Let’s consider a table4
to merge
with table3
.
table4
## id h
## 1: a 31
## 2: a 32
## 3: a 33
## 4: a 34
## 5: a 35
## 6: b 36
## 7: b 37
## 8: b 38
## 9: c 39
setkey(table4, "id")
If we try to perform merge(table3, table4)
, data.table
returns an error, because the number of rows of the merged table is larger than the sum of the rows of merged tables: table3
has 6 rows, table4
has 9 rows and the merged table has 19 rows. This is not exactly an error, but a warning that the size of the merged table can be too large. We must explicitly set allow.cartesian = TRUE
to tell data.table
that we are performing a cartesian join.
merge(table3, table4, allow.cartesian = TRUE)
## id g h
## 1: a 21 31
## 2: a 21 32
## 3: a 21 33
## 4: a 21 34
## 5: a 21 35
## 6: a 22 31
## 7: a 22 32
## 8: a 22 33
## 9: a 22 34
## 10: a 22 35
## 11: a 23 31
## 12: a 23 32
## 13: a 23 33
## 14: a 23 34
## 15: a 23 35
## 16: b 24 36
## 17: b 24 37
## 18: b 24 38
## 19: c 25 39
We can use the on syntax for cartesian merges (we table3[table4, on =.(id), allow.cartesian = TRUE]

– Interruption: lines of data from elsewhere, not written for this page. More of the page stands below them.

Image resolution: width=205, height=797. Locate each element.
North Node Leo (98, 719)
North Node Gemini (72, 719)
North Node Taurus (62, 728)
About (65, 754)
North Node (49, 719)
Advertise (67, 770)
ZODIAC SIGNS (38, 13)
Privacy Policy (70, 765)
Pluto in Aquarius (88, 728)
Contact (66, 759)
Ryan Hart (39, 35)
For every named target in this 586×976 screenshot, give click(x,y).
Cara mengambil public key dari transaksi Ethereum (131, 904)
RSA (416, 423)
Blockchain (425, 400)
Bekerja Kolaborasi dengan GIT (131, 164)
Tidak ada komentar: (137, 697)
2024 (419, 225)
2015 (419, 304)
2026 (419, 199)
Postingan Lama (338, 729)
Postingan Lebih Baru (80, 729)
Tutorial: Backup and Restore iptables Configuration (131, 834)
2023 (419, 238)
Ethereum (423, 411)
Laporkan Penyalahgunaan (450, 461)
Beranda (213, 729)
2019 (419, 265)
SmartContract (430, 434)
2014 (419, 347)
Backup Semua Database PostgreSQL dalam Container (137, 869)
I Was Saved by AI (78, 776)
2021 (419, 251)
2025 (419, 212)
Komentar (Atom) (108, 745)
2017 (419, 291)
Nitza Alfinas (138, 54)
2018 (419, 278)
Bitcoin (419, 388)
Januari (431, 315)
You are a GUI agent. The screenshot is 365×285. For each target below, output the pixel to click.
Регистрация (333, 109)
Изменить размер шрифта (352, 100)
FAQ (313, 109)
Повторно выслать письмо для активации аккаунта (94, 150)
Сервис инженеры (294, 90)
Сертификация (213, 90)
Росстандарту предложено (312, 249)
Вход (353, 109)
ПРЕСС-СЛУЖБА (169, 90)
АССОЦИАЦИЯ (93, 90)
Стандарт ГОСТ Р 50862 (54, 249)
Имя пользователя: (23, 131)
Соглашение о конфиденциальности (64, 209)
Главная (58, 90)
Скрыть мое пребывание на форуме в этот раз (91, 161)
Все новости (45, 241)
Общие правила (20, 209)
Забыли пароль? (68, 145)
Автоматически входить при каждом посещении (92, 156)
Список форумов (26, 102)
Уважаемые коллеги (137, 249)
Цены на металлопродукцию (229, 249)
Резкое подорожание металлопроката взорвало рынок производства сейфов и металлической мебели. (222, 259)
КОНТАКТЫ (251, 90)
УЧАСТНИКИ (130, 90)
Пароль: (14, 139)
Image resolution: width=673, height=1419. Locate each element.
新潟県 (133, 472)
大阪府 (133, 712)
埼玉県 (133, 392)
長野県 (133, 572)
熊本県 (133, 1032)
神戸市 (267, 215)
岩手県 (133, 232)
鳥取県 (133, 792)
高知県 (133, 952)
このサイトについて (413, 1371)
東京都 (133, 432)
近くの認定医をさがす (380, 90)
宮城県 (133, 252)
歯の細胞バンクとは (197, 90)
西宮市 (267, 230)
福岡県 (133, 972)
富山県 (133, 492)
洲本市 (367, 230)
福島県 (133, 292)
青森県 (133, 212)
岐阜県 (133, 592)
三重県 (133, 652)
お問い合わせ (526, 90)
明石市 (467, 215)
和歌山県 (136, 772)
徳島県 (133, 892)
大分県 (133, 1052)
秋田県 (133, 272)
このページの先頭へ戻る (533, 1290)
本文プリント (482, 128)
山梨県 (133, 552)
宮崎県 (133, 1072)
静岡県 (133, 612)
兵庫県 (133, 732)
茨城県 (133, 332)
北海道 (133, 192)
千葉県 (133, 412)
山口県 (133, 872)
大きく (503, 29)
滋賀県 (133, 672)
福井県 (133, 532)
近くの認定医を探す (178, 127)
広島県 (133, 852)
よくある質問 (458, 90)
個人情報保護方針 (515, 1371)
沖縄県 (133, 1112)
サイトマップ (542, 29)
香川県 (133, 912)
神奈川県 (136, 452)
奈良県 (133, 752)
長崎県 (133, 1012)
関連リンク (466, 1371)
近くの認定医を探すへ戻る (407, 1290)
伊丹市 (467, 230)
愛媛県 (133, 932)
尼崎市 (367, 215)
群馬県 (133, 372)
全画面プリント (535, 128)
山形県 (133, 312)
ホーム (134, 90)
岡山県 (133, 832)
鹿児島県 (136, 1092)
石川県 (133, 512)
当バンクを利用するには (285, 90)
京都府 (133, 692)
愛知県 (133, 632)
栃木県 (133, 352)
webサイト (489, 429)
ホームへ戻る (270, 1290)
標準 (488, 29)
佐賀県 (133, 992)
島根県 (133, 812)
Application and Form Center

if the merging variables are not defined with setkey
):
table3[table4, allow.cartesian = TRUE]
## id g h
## 1: a 21 31
## 2: a 22 31
## 3: a 23 31
## 4: a 21 32
## 5: a 22 32
## 6: a 23 32
## 7: a 21 33
## 8: a 22 33
## 9: a 23 33
## 10: a 21 34
## 11: a 22 34
## 12: a 23 34
## 13: a 21 35
## 14: a 22 35
## 15: a 23 35
## 16: b 24 36
## 17: b 24 37
## 18: b 24 38
## 19: c 25 39
Rolling join
data.table
has an additional feature to merge tables when we merge tables with dates or times. To illustrate that, let’s consider merging table1
and a new table5
:
table1
## id v date
## 1: a 1 2021-01-01
## 2: a 2 2021-03-23
## 3: b 3 2021-02-13
## 4: b 4 2021-05-28
## 5: c 5 2021-12-17
## 6: e 6 2021-12-31
setkey(table1, "id", "date")
table5
## id h date
## 1: a 31 2021-01-01
## 2: a 32 2021-02-04
## 3: a 33 2021-03-23
## 4: a 34 2021-06-03
## 5: a 35 2021-08-15
## 6: b 36 2021-02-13
## 7: b 37 2021-05-28
## 8: b 38 2021-07-12
## 9: c 39 2021-12-17
setkey(table5, "id", "date")
When we perform a merge with the on
syntax, we have NA
in the columns of table1
(what we have performed is equivalent to table3[table4, on =.(id), allow.cartesian = TRUE]
):
table1[table5]
## id v date h
## 1: a 1 2021-01-01 31
## 2: a NA 2021-02-04 32
## 3: a 2 2021-03-23 33
## 4: a NA 2021-06-03 34
## 5: a NA 2021-08-15 35
## 6: b 3 2021-02-13 36
## 7: b 4 2021-05-28 37
## 8: b NA 2021-07-12 38
## 9: c 5 2021-12-17 39
Both tables have a column of temporal values. If we interpret that date
is the moment when the variable v
changes in table1
, then the value of v
in the second row of the merged table is 1
, 2
in rows 4 and 5 and 4
in row 8. We can implement that doing roll = TRUE
:
table1[table5, roll = TRUE]
## id v date h
## 1: a 1 2021-01-01 31
## 2: a 1 2021-02-04 32
## 3: a 2 2021-03-23 33
## 4: a 2 2021-06-03 34
## 5: a 2 2021-08-15 35
## 6: b 3 2021-02-13 36
## 7: b 4 2021-05-28 37
## 8: b 4 2021-07-12 38
## 9: c 5 2021-12-17 39
I have used version 1.13.6 of data.table in R 4.0.3.